• What you have to do:
Please restate the data word for word, leaving out no line.

#### Data extracts

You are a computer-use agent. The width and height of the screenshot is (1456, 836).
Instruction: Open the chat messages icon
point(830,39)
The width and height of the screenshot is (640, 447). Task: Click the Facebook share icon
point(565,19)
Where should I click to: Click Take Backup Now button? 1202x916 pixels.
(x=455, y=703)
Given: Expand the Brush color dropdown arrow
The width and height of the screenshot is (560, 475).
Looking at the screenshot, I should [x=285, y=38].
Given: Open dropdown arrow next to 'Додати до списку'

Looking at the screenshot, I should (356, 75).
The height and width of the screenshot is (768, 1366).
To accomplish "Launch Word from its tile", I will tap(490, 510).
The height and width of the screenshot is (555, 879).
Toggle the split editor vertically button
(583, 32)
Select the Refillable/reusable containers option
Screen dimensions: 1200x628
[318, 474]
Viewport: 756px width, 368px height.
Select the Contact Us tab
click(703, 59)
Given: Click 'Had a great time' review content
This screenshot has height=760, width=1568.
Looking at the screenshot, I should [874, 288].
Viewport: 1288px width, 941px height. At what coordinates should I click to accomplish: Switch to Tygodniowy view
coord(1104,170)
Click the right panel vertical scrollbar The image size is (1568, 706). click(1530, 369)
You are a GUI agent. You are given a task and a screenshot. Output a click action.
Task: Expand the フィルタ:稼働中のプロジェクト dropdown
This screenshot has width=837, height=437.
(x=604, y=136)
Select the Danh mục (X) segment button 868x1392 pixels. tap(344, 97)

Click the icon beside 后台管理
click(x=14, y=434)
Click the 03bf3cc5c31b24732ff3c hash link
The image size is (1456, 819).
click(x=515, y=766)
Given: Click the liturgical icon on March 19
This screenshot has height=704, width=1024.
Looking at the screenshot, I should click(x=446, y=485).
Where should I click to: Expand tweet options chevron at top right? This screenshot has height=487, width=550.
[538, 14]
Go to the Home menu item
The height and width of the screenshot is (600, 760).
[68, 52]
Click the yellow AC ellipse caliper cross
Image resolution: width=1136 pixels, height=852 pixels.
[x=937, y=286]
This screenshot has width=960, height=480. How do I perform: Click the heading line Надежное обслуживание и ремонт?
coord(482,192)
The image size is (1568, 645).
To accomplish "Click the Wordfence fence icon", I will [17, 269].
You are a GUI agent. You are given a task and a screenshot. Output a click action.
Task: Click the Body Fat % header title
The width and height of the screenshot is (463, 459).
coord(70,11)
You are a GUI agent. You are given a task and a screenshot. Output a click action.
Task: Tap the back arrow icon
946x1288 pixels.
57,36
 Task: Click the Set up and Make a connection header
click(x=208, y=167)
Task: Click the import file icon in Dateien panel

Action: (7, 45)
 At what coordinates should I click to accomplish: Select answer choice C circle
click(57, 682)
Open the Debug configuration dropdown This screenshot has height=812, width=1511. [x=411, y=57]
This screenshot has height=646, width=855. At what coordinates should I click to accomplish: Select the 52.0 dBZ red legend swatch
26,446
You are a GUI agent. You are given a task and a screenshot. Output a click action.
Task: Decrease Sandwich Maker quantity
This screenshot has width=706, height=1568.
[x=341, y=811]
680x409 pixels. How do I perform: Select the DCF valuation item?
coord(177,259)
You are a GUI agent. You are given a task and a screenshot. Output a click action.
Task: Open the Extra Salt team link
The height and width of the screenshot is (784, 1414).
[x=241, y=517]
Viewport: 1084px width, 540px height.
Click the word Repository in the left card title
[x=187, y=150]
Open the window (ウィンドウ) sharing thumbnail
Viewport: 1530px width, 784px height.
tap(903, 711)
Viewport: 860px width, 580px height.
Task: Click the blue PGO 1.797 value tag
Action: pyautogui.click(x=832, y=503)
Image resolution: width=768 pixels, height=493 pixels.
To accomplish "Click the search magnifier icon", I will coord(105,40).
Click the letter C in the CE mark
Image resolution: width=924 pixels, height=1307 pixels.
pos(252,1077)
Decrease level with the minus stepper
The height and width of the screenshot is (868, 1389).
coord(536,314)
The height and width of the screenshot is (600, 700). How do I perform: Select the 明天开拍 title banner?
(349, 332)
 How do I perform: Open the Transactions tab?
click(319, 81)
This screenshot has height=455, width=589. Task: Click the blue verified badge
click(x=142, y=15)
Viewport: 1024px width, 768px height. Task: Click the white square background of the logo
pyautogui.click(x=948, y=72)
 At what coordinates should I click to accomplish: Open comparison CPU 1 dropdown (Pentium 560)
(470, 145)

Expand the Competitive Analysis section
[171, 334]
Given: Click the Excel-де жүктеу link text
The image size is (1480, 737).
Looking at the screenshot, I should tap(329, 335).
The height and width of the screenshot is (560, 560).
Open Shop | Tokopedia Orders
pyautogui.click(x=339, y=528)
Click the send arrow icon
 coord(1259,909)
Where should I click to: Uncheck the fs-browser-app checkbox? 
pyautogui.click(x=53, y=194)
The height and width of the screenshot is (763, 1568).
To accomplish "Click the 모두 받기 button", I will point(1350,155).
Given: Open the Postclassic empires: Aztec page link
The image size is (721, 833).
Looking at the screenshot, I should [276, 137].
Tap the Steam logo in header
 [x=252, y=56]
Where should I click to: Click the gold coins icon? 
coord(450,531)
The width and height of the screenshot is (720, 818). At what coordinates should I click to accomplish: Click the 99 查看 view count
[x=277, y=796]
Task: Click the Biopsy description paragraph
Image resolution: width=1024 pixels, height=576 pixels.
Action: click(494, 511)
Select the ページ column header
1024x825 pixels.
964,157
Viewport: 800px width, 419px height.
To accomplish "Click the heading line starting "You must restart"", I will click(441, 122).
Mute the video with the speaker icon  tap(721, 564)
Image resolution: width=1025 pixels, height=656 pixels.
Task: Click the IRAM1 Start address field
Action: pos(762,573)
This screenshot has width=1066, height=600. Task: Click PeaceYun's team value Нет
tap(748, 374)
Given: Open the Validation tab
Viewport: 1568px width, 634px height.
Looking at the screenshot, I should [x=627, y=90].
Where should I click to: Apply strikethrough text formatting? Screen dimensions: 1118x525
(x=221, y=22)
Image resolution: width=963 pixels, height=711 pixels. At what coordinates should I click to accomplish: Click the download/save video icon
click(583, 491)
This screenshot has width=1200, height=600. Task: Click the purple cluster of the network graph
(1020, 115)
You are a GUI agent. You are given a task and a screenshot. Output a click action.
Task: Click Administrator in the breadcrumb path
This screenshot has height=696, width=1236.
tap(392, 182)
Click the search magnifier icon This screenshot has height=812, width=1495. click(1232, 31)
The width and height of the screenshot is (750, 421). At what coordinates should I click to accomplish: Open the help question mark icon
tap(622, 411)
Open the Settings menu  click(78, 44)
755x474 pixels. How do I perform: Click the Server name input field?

########

• Reply:
You are a computer-use agent. The width and height of the screenshot is (1456, 836).
Instruction: Open the chat messages icon
point(830,39)
The width and height of the screenshot is (640, 447). Task: Click the Facebook share icon
point(565,19)
Where should I click to: Click Take Backup Now button? 1202x916 pixels.
(x=455, y=703)
Given: Expand the Brush color dropdown arrow
The width and height of the screenshot is (560, 475).
Looking at the screenshot, I should [x=285, y=38].
Given: Open dropdown arrow next to 'Додати до списку'

Looking at the screenshot, I should (356, 75).
The height and width of the screenshot is (768, 1366).
To accomplish "Launch Word from its tile", I will tap(490, 510).
The height and width of the screenshot is (555, 879).
Toggle the split editor vertically button
(583, 32)
Select the Refillable/reusable containers option
Screen dimensions: 1200x628
[318, 474]
Viewport: 756px width, 368px height.
Select the Contact Us tab
click(703, 59)
Given: Click 'Had a great time' review content
This screenshot has height=760, width=1568.
Looking at the screenshot, I should [874, 288].
Viewport: 1288px width, 941px height. At what coordinates should I click to accomplish: Switch to Tygodniowy view
coord(1104,170)
Click the right panel vertical scrollbar The image size is (1568, 706). click(1530, 369)
You are a GUI agent. You are given a task and a screenshot. Output a click action.
Task: Expand the フィルタ:稼働中のプロジェクト dropdown
This screenshot has width=837, height=437.
(x=604, y=136)
Select the Danh mục (X) segment button 868x1392 pixels. tap(344, 97)

Click the icon beside 后台管理
click(x=14, y=434)
Click the 03bf3cc5c31b24732ff3c hash link
The image size is (1456, 819).
click(x=515, y=766)
Given: Click the liturgical icon on March 19
This screenshot has height=704, width=1024.
Looking at the screenshot, I should click(x=446, y=485).
Where should I click to: Expand tweet options chevron at top right? This screenshot has height=487, width=550.
[538, 14]
Go to the Home menu item
The height and width of the screenshot is (600, 760).
[68, 52]
Click the yellow AC ellipse caliper cross
Image resolution: width=1136 pixels, height=852 pixels.
[x=937, y=286]
This screenshot has width=960, height=480. How do I perform: Click the heading line Надежное обслуживание и ремонт?
coord(482,192)
The image size is (1568, 645).
To accomplish "Click the Wordfence fence icon", I will [17, 269].
You are a GUI agent. You are given a task and a screenshot. Output a click action.
Task: Click the Body Fat % header title
The width and height of the screenshot is (463, 459).
coord(70,11)
You are a GUI agent. You are given a task and a screenshot. Output a click action.
Task: Tap the back arrow icon
946x1288 pixels.
57,36
 Task: Click the Set up and Make a connection header
click(x=208, y=167)
Task: Click the import file icon in Dateien panel

Action: (7, 45)
 At what coordinates should I click to accomplish: Select answer choice C circle
click(57, 682)
Open the Debug configuration dropdown This screenshot has height=812, width=1511. [x=411, y=57]
This screenshot has height=646, width=855. At what coordinates should I click to accomplish: Select the 52.0 dBZ red legend swatch
26,446
You are a GUI agent. You are given a task and a screenshot. Output a click action.
Task: Decrease Sandwich Maker quantity
This screenshot has width=706, height=1568.
[x=341, y=811]
680x409 pixels. How do I perform: Select the DCF valuation item?
coord(177,259)
You are a GUI agent. You are given a task and a screenshot. Output a click action.
Task: Open the Extra Salt team link
The height and width of the screenshot is (784, 1414).
[x=241, y=517]
Viewport: 1084px width, 540px height.
Click the word Repository in the left card title
[x=187, y=150]
Open the window (ウィンドウ) sharing thumbnail
Viewport: 1530px width, 784px height.
tap(903, 711)
Viewport: 860px width, 580px height.
Task: Click the blue PGO 1.797 value tag
Action: pyautogui.click(x=832, y=503)
Image resolution: width=768 pixels, height=493 pixels.
To accomplish "Click the search magnifier icon", I will coord(105,40).
Click the letter C in the CE mark
Image resolution: width=924 pixels, height=1307 pixels.
pos(252,1077)
Decrease level with the minus stepper
The height and width of the screenshot is (868, 1389).
coord(536,314)
The height and width of the screenshot is (600, 700). How do I perform: Select the 明天开拍 title banner?
(349, 332)
 How do I perform: Open the Transactions tab?
click(319, 81)
This screenshot has height=455, width=589. Task: Click the blue verified badge
click(x=142, y=15)
Viewport: 1024px width, 768px height. Task: Click the white square background of the logo
pyautogui.click(x=948, y=72)
 At what coordinates should I click to accomplish: Open comparison CPU 1 dropdown (Pentium 560)
(470, 145)

Expand the Competitive Analysis section
[171, 334]
Given: Click the Excel-де жүктеу link text
The image size is (1480, 737).
Looking at the screenshot, I should tap(329, 335).
The height and width of the screenshot is (560, 560).
Open Shop | Tokopedia Orders
pyautogui.click(x=339, y=528)
Click the send arrow icon
 coord(1259,909)
Where should I click to: Uncheck the fs-browser-app checkbox? 
pyautogui.click(x=53, y=194)
The height and width of the screenshot is (763, 1568).
To accomplish "Click the 모두 받기 button", I will point(1350,155).
Given: Open the Postclassic empires: Aztec page link
The image size is (721, 833).
Looking at the screenshot, I should [276, 137].
Tap the Steam logo in header
 [x=252, y=56]
Where should I click to: Click the gold coins icon? 
coord(450,531)
The width and height of the screenshot is (720, 818). At what coordinates should I click to accomplish: Click the 99 查看 view count
[x=277, y=796]
Task: Click the Biopsy description paragraph
Image resolution: width=1024 pixels, height=576 pixels.
Action: click(494, 511)
Select the ページ column header
1024x825 pixels.
964,157
Viewport: 800px width, 419px height.
To accomplish "Click the heading line starting "You must restart"", I will click(441, 122).
Mute the video with the speaker icon  tap(721, 564)
Image resolution: width=1025 pixels, height=656 pixels.
Task: Click the IRAM1 Start address field
Action: pos(762,573)
This screenshot has width=1066, height=600. Task: Click PeaceYun's team value Нет
tap(748, 374)
Given: Open the Validation tab
Viewport: 1568px width, 634px height.
Looking at the screenshot, I should [x=627, y=90].
Where should I click to: Apply strikethrough text formatting? Screen dimensions: 1118x525
(x=221, y=22)
Image resolution: width=963 pixels, height=711 pixels. At what coordinates should I click to accomplish: Click the download/save video icon
click(583, 491)
This screenshot has width=1200, height=600. Task: Click the purple cluster of the network graph
(1020, 115)
You are a GUI agent. You are given a task and a screenshot. Output a click action.
Task: Click Administrator in the breadcrumb path
This screenshot has height=696, width=1236.
tap(392, 182)
Click the search magnifier icon This screenshot has height=812, width=1495. click(1232, 31)
The width and height of the screenshot is (750, 421). At what coordinates should I click to accomplish: Open the help question mark icon
tap(622, 411)
Open the Settings menu  click(78, 44)
755x474 pixels. How do I perform: Click the Server name input field?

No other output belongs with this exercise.